Separable extension
Idea
The idea of roots being “separable” in the sense that there are no repeated roots is important because it tells us we are working with a “simple” polynomial that can generate all other polynomials with this set of roots (see Nullstellensatz).
A separable element $\alpha$ is one whose minimal polynomial is separable. A separable extension is one in which every element is separable.
Definition
Definition. The number $[K:k]s\coloneqq \left|\sum{K/k}^{\bar{k}/k}\right|$ is called the seperable degree of the algebraic extension $K/k$.
Definition. A finite extension $K/k$ is called finite seperable iff $[K:k]_s=[K:k]$.

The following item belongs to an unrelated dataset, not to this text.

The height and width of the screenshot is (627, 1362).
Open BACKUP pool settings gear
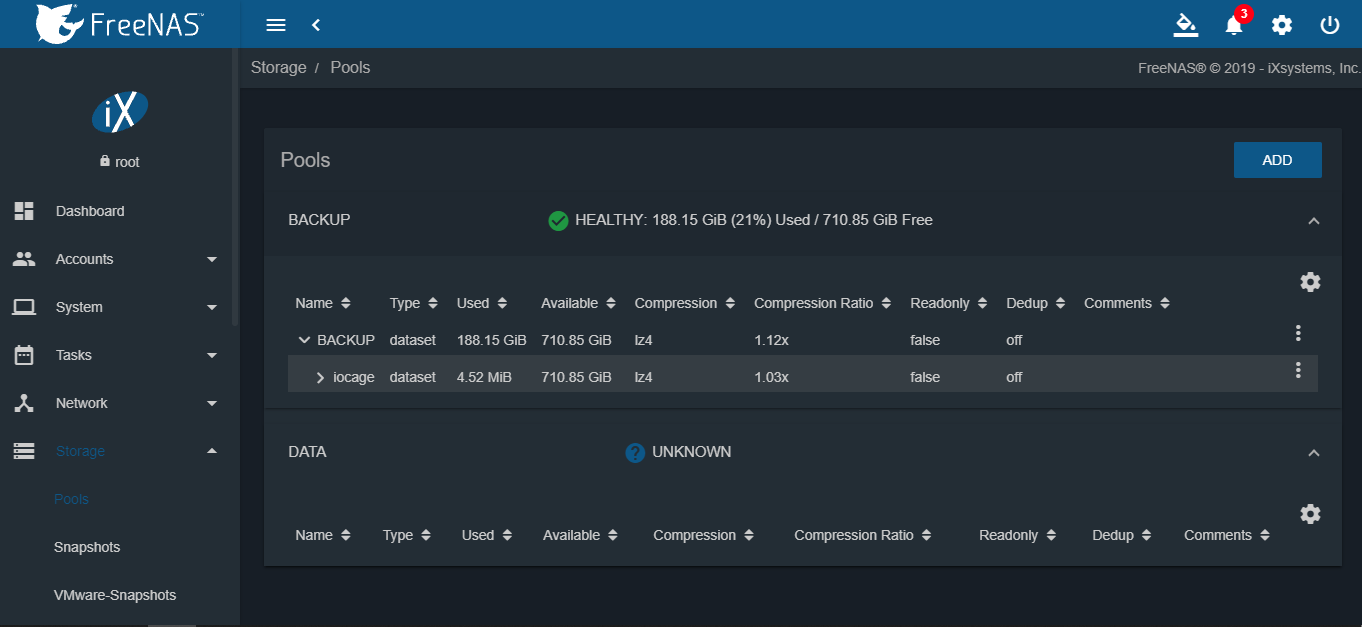(x=1310, y=282)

Definition. An algebraic element $\alpha\in K$ is called seperable iff the extension $k(\alpha)/k$ is finite seperable. An algebraic extension $K/k$ is called seperable iff all $\alpha\in K$ are seperable over $k$.

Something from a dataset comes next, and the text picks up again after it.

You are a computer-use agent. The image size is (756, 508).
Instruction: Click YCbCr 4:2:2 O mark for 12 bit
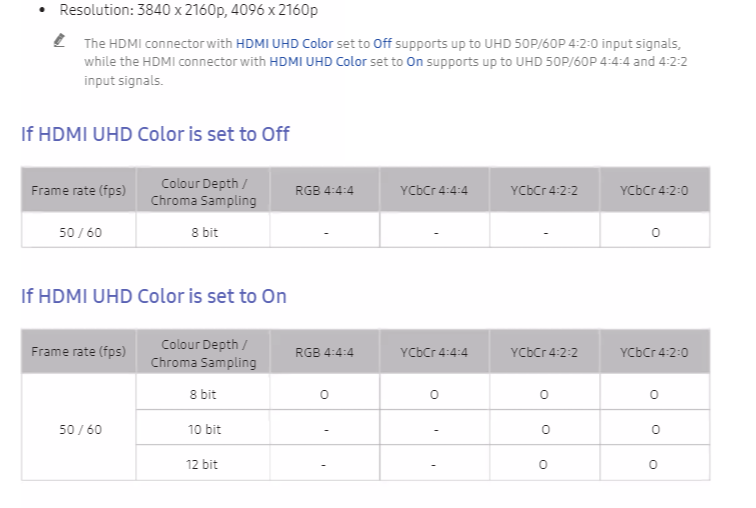click(543, 465)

By (Property 4) a seperable element is one whose minimal polynomial has no repeated roots, hence the roots of its minimal polynomial are “separated” from each other.
Properties
- $[L:K]_s[K:k]_s=[L:k]_s$ if all three are finite.
- If $K/k$ is a finite extension then $[K:k]_s\leq [K:k]$.
- $\alpha$ is separable over $k$ iff $P_\alpha(T)$ has no multiple roots in $\bar{k}$.
- If $K/k$ is finite, then the notions of finite separable and separable coincide.
- If $\text{char}(k)=0$ then any algebraic extension $K/k$ is separable. If $\text{char}(k)=p$ and $K/k$ is finite then $[K:k]=p^v[K:k]_s$ for some nonnegative integer $v$.
- Every finite separable extension $K/k$ is of the form $k(\alpha)$ for some $\alpha\in K$.
- If $k$ and $K$ are finite fields then the extension $K/k$ is always separable.
- Suppose $K/k$ is a finite separable extension, $M/k$ any extension. Then $$K\otimes_k M\simeq \oplus M_i$$ is an $M$-algebra isomorphism, where $M_i$ are finite extensions of $M$ of the type $M_{P_i}$, $P_i\in M[T]$, $\sum \text{deg }P_i=[K:k]$. The set ${M_i}$ is unique up to permutation.
Proofs
2
If $\alpha$ is separable over $k$, then $[k(\alpha):k]s=[k(\alpha):k]$. But if $P\alpha$ had multiple roots, then the former would be less than the latter, as the repeated root would only determine a single map in $\sum_{k(\alpha)/k}^{\bar{k}/k}$ while accounting for more than one degree in $[k(\alpha):k]$.
Conversely, if $P_\alpha$ has no repeated roots then the number of roots is in bijection with elements in $\sum_{k(\alpha)/k}^{\bar{k}/k}$ hence $[k(\alpha):k]_s=[k(\alpha):k]$.
6
We can suppose $k$ is infinite, for otherwise $K$ is a finite element and this is generated by the generator of its multiplicative group. We will prove the following claim:
Claim. If $K$ is separable over $k$ and is generated by two elements then it is generated over $k$ by one element.
This will imply the proposition because starting with any finite number of generators we can repeatedly apply the claim to obtain a single generator. There can only be finitely many generators because $K/k$ is finite separable (in particular the extension is finite).
We will now prove the claim. Suppose $K=k(\alpha,\beta)$. Let ${\sigma_i}=\sum_{K/k}^{\overline{k}/k}$. Define $$P(T)=\prod_{i\neq j}(\sigma_i(\alpha)+\sigma_i(\beta)T-\sigma_j(\alpha)-\sigma_j(\beta)T).$$ This is nonzero because $i\neq j$, so either $\sigma_i\alpha\neq\sigma_j\alpha$ or $\sigma_i\beta\neq\sigma_j\beta$ (\alpha and $\beta$ generate $K/k$.) Hence there exists $t_0\in k$ such that $P(t_0)\neq 0$. Thus for any two $i\neq j$, we have $\sigma_i(\alpha+\beta t_0)\neq \sigma_j(\alpha+\beta t_0)$. Thus $[k(\alpha+\beta t_0):k]_s\geq [k(\alpha,\beta):k]_s$. Since both are separable, $[k(\alpha+\beta t_0):k]\geq[k(\alpha,\beta):k]$. But certainly the former cannot exceed the latter, so the two extensions are eqal.